In resonant oscillating systems, such as found in many small appliances, including power toothbrushes, it is important that the drive frequency be quite close to the natural resonant frequency of the system for proper, efficient operation. The operation of such resonant frequency systems, however, can be significantly influenced by dynamic operational factors, including changes in loading on the device, e.g. loading of the brushhead in a power toothbrush, changes in the operating state of the power supply, i.e. the battery, and changes in performance of various components of the device due to aging or other factors. For instance, the resonant frequency of the system and the amplitude of movement of the device workpiece such as, for instance, a brushhead, can be affected by such changes.
One of the ways to accomplish a close match between the drive frequency for the device and the natural resonant frequency of the system-as well as maintaining performance of the device in the face of operating changes, such as those noted above, is to tightly control the tolerances of the system components. This approach, however, is expensive, and also may not provide a capability for compensating for changes in the system, either dynamic (short term), such as, for instance, changes in loading, or more permanent/long term, such as aging of the components.

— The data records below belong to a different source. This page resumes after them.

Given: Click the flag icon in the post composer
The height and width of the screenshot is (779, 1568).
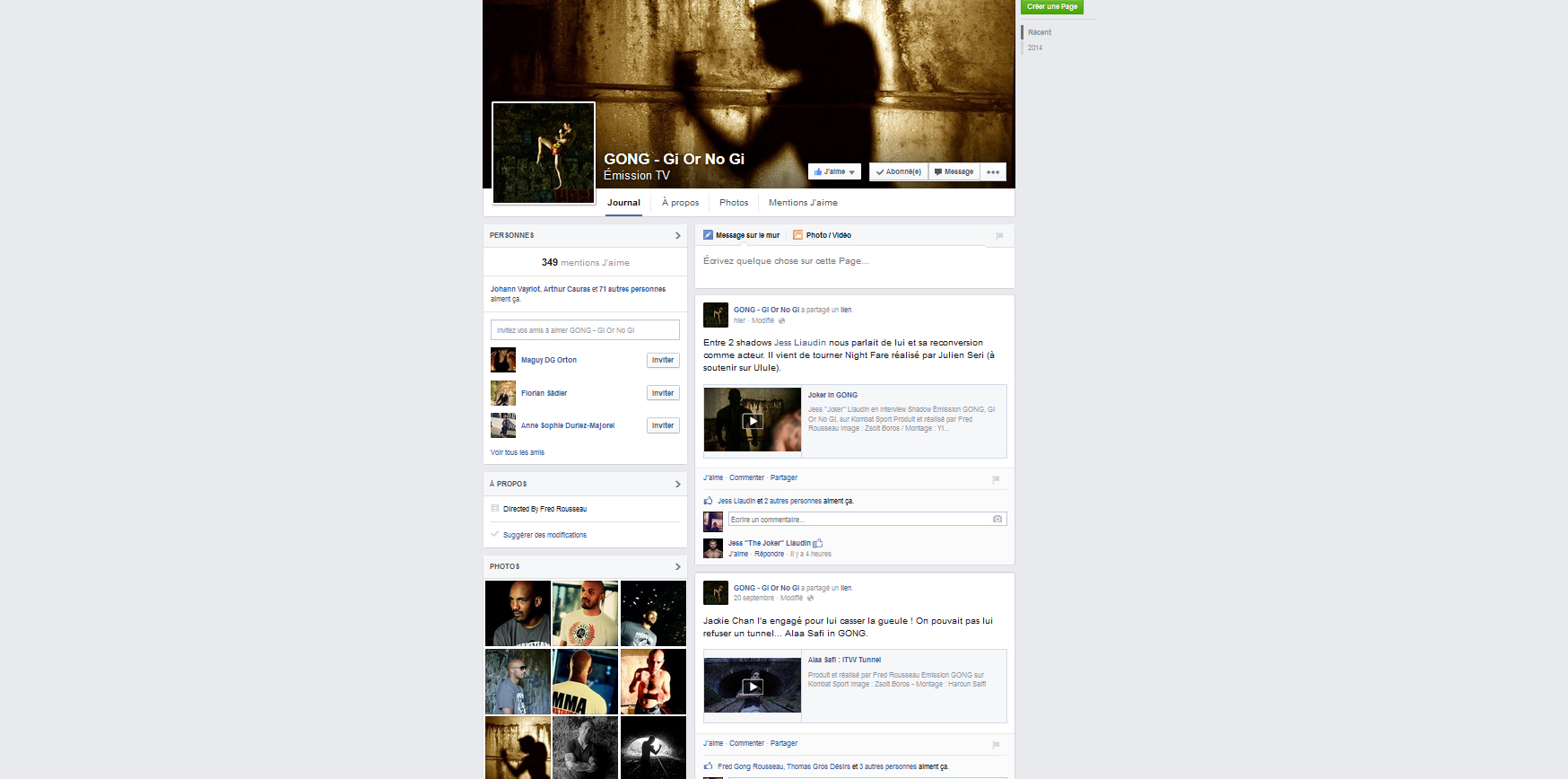Looking at the screenshot, I should [998, 236].
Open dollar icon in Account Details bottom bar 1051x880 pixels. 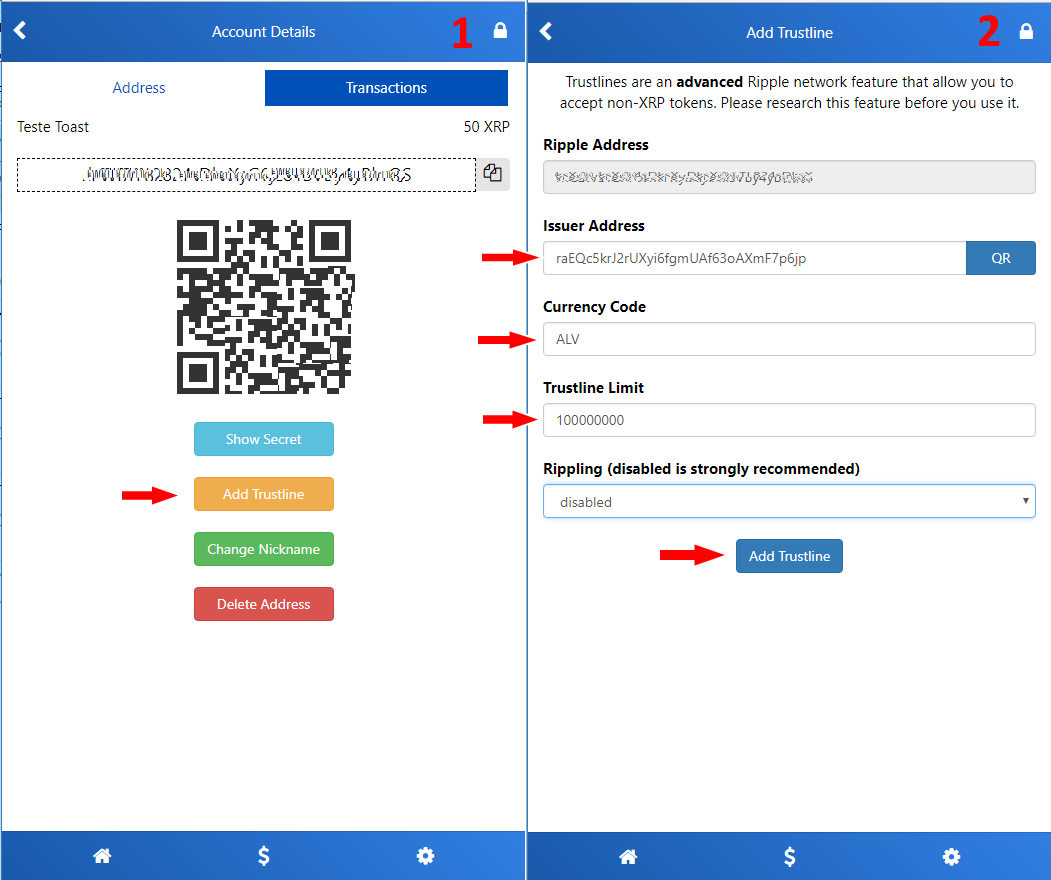[264, 856]
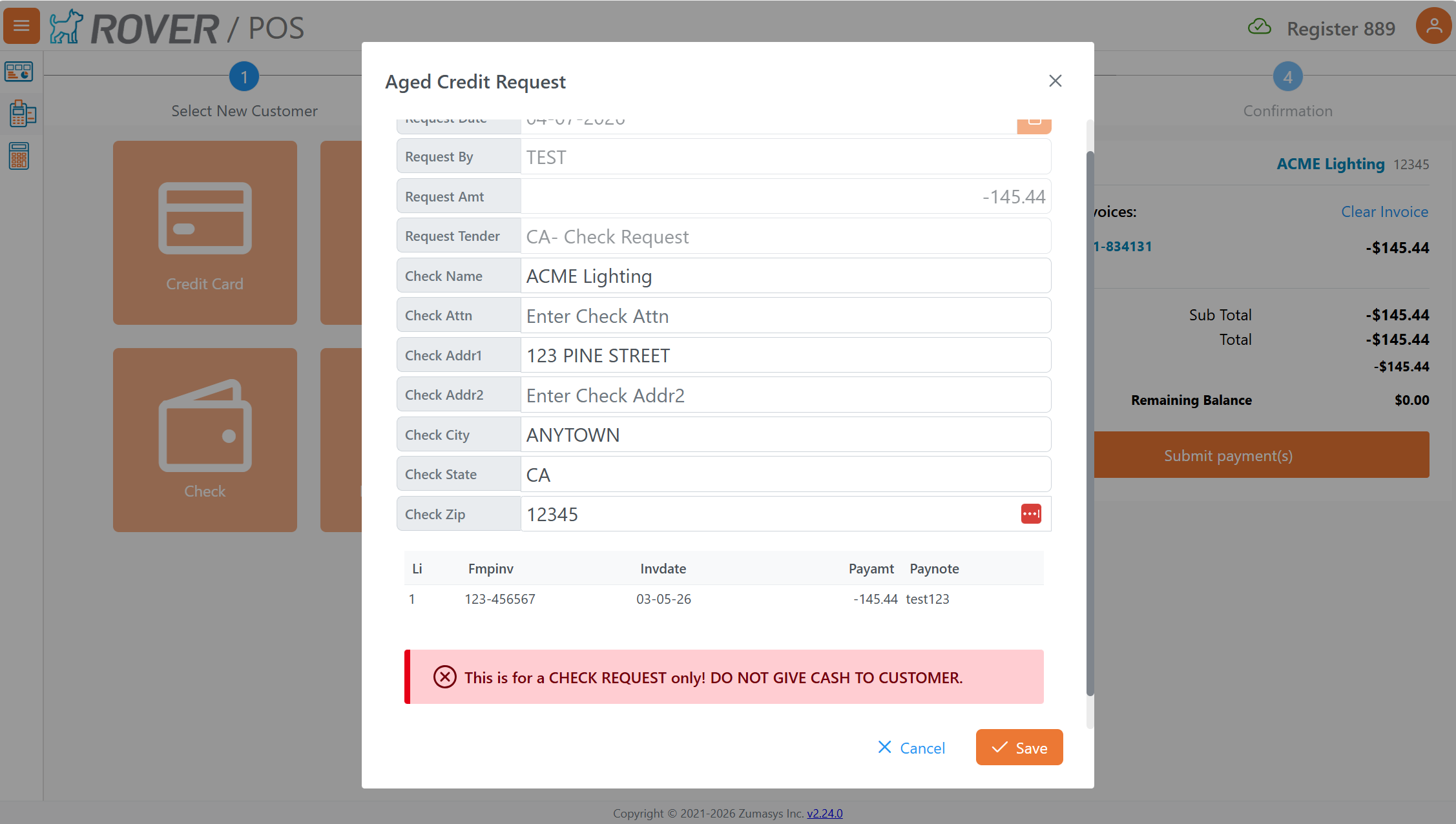Select the Check payment tile

tap(204, 440)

An alternative approach is to use a sensing system which reads, i.e., determines, the actual operating frequency of the device and/or amplitude of movement of the workpiece during operation of the device and adjusts the frequency and power of the drive signal accordingly. U.S. Pat. No. 5,613,259 is an illustration of such an approach. However, the '259 approach requires a separate sensing system to monitor performance of the device and provide a signal to correct/change the drive signal accordingly. The separate sensing system adds expense to the device as well as complexity. Accordingly, it is desirable to have a sensing system which can make determinations of operational frequency and amplitude without the need for a separate sensing element.